PASSAGE ▸
╭──
Scenario A — inline asm: the target is asm volatile / __asm__ blocks
inside C/C++.
- Read the target code.
- Identify every block that is x64-specific (x64 instructions, named register
constraints, or
__x86_64__/__i386__ guards).
- For each block, determine the intent first (timing? CPU ID? atomic? SIMD?),
then apply the correct mapping from the relevant spec — do not mechanically
swap mnemonics.
- Rewrite operand constraints and clobbers per [[inline-asm-constraints]].
- Wrap both variants in appropriate preprocessor guards.
- Add a one-line comment only when arm64 semantics differ non-obviously from
x64 (e.g. added
dmb, changed zero-input behavior, implicit vs explicit
register).
- Do not change non-asm logic. Do not introduce unnecessary abstractions.
- Show the converted code and explain non-obvious translation decisions in
1–2 sentences.
Scenario B — standalone .asm file: the target is a full MASM x64 file (and
typically a paired macro header).
- Translate the macro header first per [[standalone-asm-dialect]]. It
defines the vocabulary the body uses; without it the body translation is
meaningless.
- Replace dialect directives (
.code → .text, PROC/ENDP → .global +
label, equ → .equ, macro/endm → .macro/.endm).
- Translate the procedure prologue/epilogue once and reuse: AAPCS64 typically
needs
stp x29, x30, [sp, #-16]! on entry and ldp + ret on exit. See
[[register-and-abi]].
- If the file is a long hot loop, consider the macro-shim idiom (see
[[lzma-dec-port]]) before line-by-line translation.
- Translate the body. For each x86 instruction: choose 2-op or 3-op form,
decide whether the S-suffix flag-setting variant is needed
([[flags-and-conditions]]), rewrite memory addressing
([[memory-addressing]]), translate
jcc to b.<cond> watching the
inverted carry semantics.
╰──
TASK TO CARRY OUT ▸ Please quote the part of the asm porting notes that opens with the words containing "- Do not change" and closes with "1–2 sentences.". The lines that come next are separate material with no connection to the asm porting notes.

RECORD EXCERPTS ▸
╭──
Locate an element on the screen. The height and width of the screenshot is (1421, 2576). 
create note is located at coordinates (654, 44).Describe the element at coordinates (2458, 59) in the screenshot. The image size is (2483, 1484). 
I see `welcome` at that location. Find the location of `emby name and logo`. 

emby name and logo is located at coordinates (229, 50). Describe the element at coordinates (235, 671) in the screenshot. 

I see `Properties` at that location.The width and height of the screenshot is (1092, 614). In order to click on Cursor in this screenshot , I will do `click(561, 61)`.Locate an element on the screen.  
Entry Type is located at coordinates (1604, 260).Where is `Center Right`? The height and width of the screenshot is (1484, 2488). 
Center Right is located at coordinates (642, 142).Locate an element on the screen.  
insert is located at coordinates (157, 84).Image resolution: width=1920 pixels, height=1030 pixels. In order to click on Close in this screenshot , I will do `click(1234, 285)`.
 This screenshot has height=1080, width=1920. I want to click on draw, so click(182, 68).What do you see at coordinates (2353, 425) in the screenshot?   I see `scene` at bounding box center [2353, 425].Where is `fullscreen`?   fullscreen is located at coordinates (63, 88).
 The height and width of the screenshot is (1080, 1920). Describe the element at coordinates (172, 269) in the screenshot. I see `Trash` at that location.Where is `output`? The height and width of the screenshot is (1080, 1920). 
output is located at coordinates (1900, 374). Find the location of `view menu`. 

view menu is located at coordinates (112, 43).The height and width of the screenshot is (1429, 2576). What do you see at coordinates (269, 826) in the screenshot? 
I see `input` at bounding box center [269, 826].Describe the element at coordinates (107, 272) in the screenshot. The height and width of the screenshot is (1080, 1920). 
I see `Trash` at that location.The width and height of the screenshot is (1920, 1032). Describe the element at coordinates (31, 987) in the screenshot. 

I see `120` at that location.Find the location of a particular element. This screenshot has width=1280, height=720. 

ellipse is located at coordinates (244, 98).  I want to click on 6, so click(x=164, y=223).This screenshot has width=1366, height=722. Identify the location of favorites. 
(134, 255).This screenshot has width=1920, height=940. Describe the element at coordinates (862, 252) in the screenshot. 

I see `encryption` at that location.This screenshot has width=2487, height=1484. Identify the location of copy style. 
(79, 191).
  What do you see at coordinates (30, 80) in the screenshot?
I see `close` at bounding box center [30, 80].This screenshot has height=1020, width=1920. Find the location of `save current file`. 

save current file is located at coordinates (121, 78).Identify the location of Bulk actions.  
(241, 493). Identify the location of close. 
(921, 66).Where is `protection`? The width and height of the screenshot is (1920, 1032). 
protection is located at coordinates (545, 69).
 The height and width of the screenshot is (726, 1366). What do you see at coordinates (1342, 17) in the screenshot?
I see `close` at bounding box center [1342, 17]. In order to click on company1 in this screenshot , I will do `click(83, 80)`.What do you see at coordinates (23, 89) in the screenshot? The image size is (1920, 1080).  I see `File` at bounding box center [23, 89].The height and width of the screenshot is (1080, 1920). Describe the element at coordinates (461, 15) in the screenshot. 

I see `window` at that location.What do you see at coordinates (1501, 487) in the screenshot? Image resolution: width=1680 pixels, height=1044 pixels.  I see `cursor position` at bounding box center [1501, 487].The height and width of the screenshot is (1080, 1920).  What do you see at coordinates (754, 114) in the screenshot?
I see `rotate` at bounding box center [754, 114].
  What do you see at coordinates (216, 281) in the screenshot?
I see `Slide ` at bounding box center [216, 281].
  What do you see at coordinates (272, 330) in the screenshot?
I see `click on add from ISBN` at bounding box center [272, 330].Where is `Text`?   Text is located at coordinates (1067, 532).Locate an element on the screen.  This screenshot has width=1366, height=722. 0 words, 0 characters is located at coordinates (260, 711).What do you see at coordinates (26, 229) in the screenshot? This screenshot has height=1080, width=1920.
╰──
ANSWER SECTION ▸
- Do not change non-asm logic. Do not introduce unnecessary abstractions.
- Show the converted code and explain non-obvious translation decisions in
1–2 sentences.